_WHAT THE TASK ASKS_
Look through the data below and show every line that includes "account".

_GIVEN INFORMATION_
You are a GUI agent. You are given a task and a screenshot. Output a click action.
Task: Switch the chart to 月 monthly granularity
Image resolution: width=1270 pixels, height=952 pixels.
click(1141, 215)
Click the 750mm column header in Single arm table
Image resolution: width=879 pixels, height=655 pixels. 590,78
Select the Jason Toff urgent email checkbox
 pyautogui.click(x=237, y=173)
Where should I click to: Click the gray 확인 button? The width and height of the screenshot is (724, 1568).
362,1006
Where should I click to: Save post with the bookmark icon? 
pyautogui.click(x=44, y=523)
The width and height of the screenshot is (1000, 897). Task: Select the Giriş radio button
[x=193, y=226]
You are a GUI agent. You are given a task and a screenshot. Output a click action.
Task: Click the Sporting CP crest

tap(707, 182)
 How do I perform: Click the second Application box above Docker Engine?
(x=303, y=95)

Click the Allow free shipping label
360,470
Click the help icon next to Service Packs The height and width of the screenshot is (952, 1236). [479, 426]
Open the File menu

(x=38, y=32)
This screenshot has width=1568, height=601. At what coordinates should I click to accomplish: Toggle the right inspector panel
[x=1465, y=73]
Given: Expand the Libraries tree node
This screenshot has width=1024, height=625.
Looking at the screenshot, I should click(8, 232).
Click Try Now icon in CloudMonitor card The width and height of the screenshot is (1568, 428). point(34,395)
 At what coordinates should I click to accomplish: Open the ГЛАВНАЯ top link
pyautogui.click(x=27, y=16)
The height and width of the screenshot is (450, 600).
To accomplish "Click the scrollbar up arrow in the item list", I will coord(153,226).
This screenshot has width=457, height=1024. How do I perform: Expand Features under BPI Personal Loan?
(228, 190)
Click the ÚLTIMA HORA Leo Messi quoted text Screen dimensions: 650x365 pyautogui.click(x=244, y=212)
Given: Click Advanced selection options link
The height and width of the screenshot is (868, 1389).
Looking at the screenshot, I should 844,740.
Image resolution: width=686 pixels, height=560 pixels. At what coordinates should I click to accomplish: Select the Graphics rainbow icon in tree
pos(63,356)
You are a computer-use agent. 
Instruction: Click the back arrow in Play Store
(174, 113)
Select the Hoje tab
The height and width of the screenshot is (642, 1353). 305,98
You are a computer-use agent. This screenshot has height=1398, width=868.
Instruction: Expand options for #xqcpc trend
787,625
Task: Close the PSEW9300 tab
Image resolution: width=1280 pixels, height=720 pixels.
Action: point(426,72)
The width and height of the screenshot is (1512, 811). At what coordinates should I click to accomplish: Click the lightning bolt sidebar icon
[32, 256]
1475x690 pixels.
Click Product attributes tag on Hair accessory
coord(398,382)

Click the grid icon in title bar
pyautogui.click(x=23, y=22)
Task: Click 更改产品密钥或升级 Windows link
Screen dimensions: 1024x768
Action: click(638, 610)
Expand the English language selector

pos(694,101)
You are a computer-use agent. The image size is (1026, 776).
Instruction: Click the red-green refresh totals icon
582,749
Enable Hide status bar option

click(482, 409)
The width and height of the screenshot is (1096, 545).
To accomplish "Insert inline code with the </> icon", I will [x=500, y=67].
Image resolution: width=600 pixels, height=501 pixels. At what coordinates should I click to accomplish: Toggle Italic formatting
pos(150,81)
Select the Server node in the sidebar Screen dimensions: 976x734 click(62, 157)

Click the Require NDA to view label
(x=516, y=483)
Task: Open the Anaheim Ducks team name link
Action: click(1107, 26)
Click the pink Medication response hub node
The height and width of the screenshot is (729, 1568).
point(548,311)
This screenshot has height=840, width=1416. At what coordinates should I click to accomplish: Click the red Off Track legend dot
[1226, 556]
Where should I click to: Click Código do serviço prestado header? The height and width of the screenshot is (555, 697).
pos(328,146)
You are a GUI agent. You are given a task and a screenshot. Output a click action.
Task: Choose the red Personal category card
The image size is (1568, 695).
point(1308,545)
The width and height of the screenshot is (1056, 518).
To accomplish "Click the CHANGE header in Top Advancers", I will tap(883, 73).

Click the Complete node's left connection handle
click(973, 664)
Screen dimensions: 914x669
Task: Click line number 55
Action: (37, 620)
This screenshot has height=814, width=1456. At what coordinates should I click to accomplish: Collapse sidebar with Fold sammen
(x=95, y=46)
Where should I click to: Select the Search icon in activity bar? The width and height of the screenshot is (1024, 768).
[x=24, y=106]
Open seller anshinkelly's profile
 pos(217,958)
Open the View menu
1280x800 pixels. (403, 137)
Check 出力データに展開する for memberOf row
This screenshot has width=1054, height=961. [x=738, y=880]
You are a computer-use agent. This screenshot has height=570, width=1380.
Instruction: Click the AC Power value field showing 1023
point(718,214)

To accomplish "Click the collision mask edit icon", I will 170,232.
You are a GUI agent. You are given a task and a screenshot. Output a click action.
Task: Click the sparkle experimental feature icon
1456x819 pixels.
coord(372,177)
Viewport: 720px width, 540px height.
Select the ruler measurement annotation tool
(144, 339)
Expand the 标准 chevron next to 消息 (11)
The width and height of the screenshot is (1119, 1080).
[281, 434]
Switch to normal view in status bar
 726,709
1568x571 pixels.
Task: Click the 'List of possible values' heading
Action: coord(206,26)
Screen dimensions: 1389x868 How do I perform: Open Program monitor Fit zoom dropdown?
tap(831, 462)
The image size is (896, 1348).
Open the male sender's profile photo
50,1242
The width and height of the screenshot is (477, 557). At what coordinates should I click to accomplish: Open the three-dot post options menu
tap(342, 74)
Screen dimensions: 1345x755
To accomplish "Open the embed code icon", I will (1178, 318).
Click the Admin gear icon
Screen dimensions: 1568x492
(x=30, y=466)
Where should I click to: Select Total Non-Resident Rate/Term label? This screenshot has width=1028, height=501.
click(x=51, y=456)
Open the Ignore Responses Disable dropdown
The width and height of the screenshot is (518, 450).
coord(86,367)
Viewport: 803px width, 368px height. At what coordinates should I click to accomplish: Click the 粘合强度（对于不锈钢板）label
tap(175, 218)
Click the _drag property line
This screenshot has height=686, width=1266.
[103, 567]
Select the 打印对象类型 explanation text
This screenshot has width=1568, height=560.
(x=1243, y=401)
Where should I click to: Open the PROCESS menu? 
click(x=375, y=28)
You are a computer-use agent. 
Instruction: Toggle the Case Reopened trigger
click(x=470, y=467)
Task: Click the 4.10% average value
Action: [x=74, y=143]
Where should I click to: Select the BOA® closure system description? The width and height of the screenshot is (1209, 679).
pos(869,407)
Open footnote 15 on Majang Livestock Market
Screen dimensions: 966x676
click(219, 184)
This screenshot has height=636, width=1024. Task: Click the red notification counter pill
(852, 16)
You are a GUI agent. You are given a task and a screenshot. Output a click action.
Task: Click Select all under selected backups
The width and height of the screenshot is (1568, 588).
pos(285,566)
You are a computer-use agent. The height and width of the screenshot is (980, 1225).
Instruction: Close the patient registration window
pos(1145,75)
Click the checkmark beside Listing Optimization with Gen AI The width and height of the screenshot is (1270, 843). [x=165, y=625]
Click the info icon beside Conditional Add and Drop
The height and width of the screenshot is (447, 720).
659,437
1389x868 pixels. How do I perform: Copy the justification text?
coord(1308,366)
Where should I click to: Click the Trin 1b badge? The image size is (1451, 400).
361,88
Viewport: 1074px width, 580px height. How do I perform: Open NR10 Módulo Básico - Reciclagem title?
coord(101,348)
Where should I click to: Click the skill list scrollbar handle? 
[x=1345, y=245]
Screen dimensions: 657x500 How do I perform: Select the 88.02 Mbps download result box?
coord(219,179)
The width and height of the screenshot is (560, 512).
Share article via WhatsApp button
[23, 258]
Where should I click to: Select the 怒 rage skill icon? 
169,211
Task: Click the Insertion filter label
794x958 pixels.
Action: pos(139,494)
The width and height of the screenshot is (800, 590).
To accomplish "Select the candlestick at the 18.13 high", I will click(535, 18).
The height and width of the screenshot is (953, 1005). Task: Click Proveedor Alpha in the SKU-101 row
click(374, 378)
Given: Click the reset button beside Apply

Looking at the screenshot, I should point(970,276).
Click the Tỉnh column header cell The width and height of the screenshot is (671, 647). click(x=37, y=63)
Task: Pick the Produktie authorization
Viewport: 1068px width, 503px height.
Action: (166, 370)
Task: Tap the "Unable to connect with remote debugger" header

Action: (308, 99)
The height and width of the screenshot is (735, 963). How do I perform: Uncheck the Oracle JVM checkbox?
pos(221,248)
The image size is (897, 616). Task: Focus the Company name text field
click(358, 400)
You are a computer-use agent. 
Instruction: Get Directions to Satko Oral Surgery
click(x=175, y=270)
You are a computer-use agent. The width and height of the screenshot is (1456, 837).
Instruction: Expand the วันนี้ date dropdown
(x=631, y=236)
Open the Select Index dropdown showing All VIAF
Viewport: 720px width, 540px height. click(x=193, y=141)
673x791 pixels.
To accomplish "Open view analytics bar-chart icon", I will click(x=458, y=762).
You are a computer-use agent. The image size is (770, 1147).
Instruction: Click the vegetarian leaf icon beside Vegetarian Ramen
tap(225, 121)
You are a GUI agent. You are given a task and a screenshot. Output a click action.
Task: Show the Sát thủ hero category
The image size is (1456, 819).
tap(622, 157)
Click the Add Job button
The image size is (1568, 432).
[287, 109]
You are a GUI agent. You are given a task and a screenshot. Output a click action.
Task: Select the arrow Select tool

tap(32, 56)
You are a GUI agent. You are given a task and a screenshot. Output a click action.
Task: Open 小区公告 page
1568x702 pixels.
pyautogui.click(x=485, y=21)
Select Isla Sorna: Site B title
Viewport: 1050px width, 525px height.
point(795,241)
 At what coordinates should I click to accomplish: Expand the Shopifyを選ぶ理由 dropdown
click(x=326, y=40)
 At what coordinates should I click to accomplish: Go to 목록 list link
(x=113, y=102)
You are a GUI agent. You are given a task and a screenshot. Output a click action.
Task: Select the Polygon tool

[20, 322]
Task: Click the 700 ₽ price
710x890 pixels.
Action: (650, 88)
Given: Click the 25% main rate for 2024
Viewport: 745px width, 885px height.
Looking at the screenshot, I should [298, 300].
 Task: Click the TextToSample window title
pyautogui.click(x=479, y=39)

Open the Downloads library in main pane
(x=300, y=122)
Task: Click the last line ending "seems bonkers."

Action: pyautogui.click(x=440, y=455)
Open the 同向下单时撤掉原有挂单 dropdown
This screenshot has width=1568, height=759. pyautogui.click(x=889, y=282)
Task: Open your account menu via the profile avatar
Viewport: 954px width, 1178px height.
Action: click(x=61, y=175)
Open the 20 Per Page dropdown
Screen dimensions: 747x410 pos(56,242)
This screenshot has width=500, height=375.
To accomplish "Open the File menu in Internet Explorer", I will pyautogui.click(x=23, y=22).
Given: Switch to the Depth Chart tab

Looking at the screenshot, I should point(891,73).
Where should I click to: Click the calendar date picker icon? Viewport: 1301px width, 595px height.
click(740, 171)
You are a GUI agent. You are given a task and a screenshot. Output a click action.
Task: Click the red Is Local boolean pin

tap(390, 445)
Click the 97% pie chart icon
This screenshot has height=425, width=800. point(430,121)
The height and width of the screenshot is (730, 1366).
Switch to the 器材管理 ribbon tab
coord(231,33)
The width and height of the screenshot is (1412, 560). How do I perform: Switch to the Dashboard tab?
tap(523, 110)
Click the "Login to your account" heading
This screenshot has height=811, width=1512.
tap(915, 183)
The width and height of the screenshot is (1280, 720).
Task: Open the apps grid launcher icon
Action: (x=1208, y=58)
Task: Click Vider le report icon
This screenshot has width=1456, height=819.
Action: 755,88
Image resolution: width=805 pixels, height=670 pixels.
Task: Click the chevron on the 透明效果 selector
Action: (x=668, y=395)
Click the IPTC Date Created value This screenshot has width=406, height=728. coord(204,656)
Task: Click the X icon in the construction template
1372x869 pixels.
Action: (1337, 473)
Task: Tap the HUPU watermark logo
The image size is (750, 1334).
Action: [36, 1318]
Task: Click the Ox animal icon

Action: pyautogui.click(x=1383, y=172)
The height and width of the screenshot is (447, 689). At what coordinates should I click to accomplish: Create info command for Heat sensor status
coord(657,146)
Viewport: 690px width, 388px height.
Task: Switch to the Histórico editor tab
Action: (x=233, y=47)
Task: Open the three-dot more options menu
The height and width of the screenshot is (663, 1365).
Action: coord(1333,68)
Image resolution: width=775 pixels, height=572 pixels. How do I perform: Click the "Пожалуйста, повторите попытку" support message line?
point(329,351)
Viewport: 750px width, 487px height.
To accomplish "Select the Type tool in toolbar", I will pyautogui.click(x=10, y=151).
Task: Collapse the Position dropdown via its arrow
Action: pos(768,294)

_RESULT BELOW_
Task: Open your account menu via the profile avatar
Click the "Login to your account" heading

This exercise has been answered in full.